INPUT Block Start

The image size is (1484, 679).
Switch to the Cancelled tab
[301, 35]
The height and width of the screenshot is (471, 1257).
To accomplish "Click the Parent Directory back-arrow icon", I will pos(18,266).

INPUT Block End

» TASK TO CARRY OUT: Line by line, retype the data exactly as written.

» RESULT BELOW:
The image size is (1484, 679).
Switch to the Cancelled tab
[301, 35]
The height and width of the screenshot is (471, 1257).
To accomplish "Click the Parent Directory back-arrow icon", I will pos(18,266).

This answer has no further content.